Directions =>
Please put the listing from the line with "Click Real Madrid's +23 goal difference" to the line with "pyautogui.click(x=130, y=200)" into a JSON list of strings, one string per line and blank lines left out.

Listed entries =>
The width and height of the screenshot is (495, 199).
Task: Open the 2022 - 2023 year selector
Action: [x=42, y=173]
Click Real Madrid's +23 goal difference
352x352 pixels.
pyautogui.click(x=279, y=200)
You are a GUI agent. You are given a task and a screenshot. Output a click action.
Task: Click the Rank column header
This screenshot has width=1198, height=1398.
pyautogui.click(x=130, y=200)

---

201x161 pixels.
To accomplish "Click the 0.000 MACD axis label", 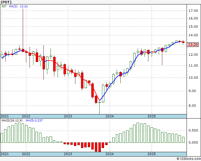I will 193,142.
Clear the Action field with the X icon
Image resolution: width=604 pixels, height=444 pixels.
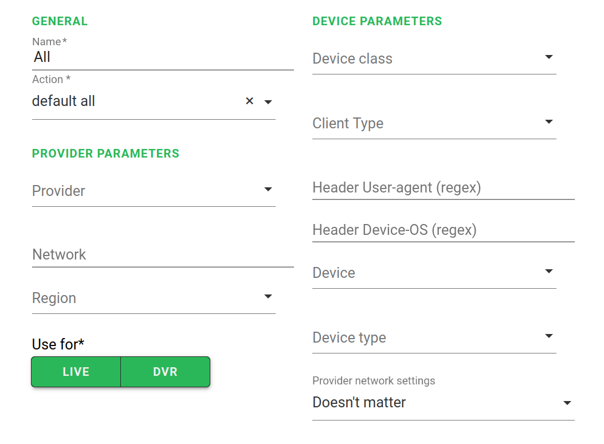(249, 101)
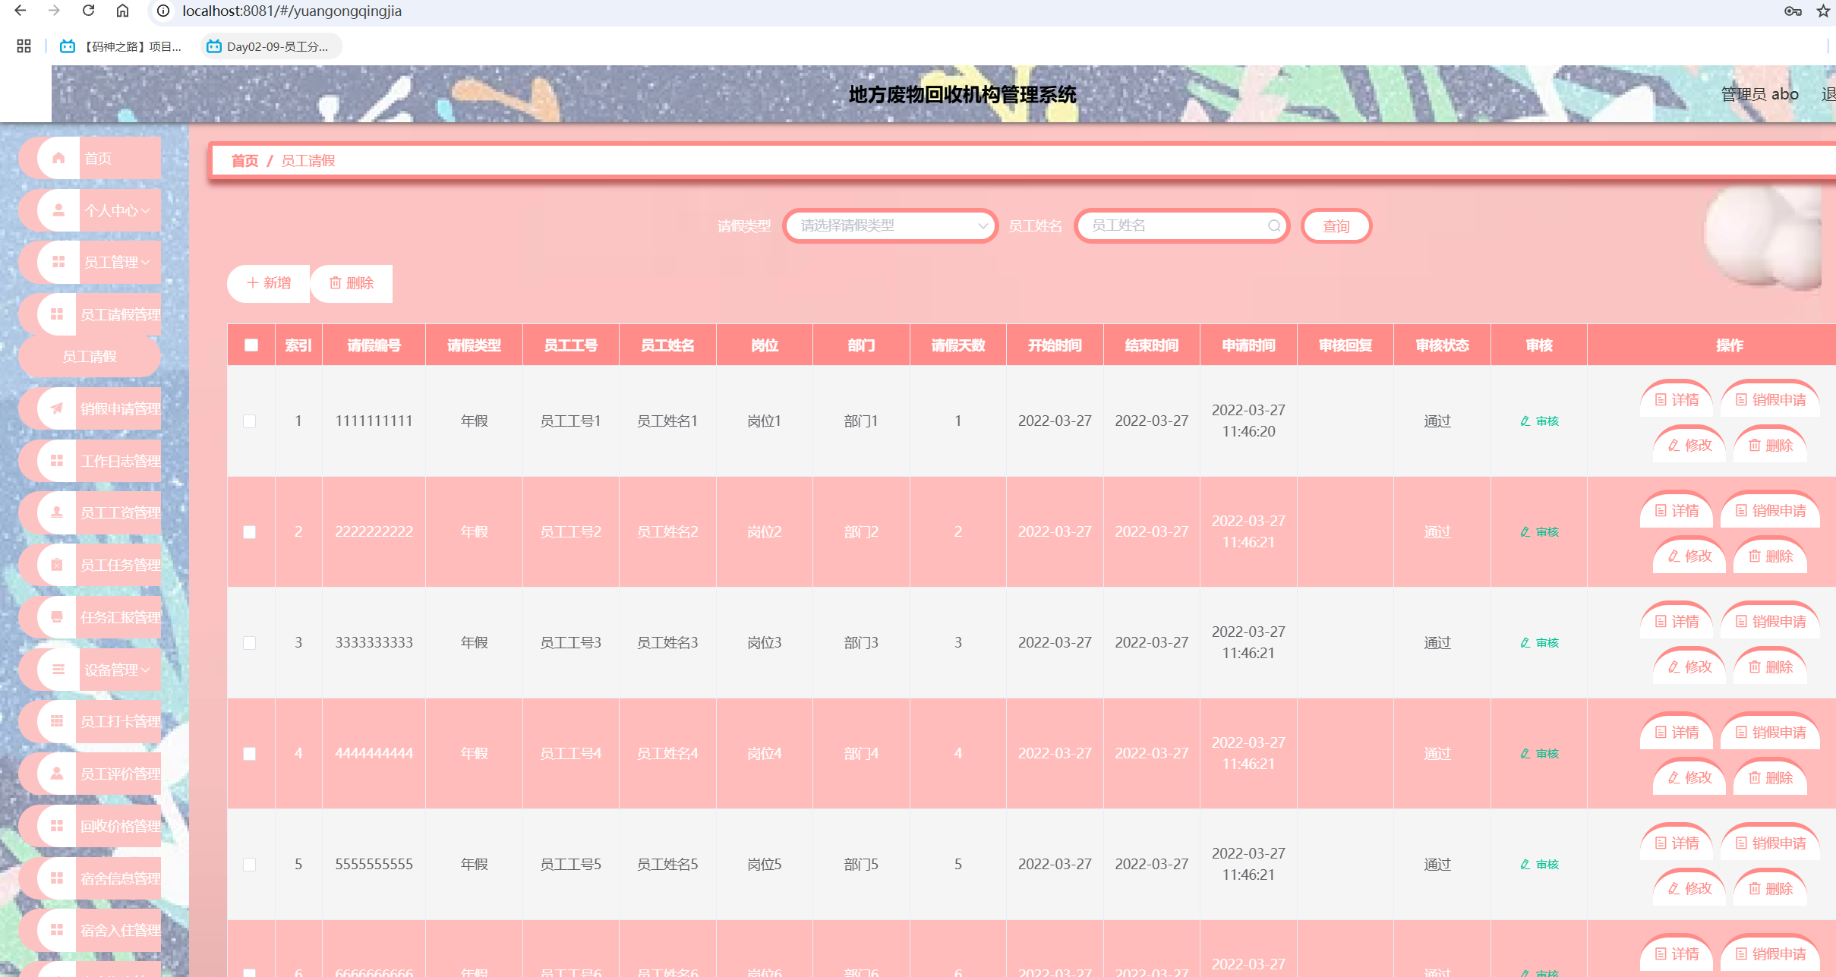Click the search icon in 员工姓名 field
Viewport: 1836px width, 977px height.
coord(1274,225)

* * *

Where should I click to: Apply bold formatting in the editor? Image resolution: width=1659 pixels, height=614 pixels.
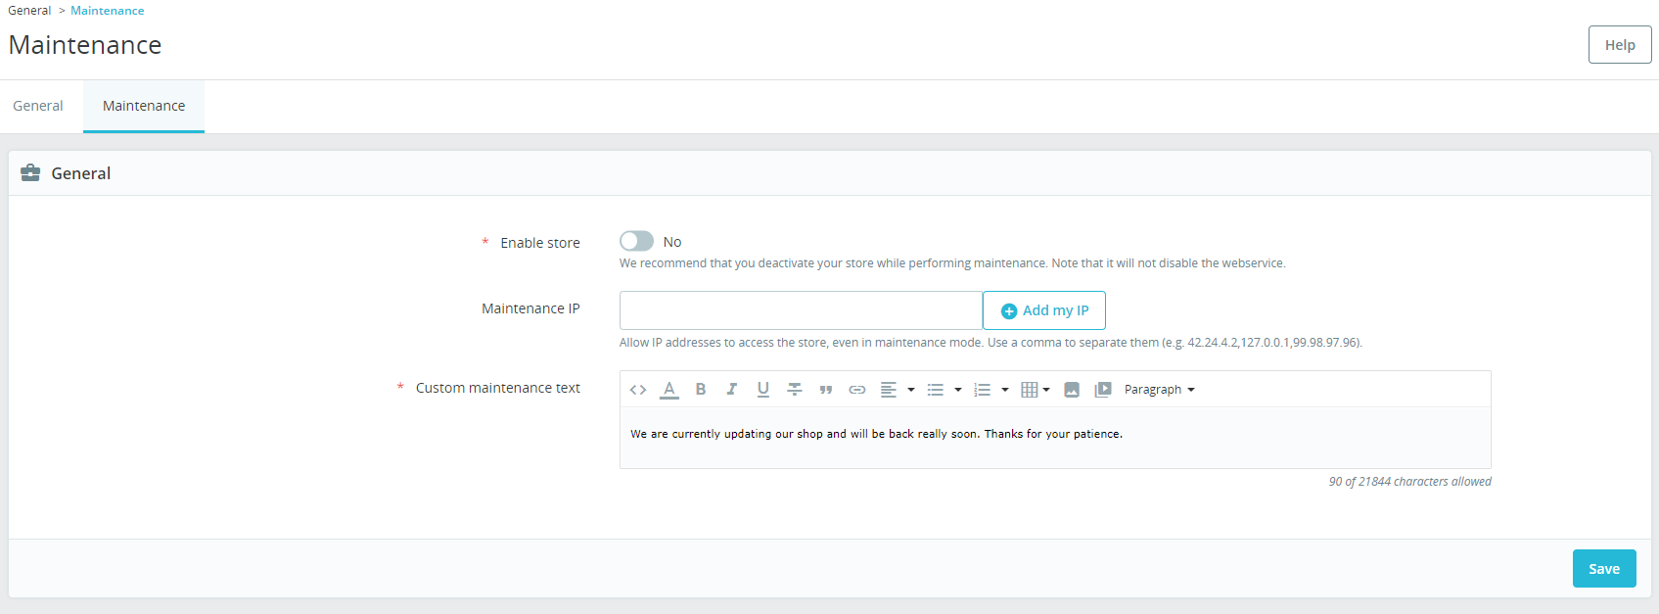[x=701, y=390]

Result of this task =>
[
  "Click Real Madrid's +23 goal difference",
  "352x352 pixels.",
  "pyautogui.click(x=279, y=200)",
  "You are a GUI agent. You are given a task and a screenshot. Output a click action.",
  "Task: Click the Rank column header",
  "This screenshot has width=1198, height=1398.",
  "pyautogui.click(x=130, y=200)"
]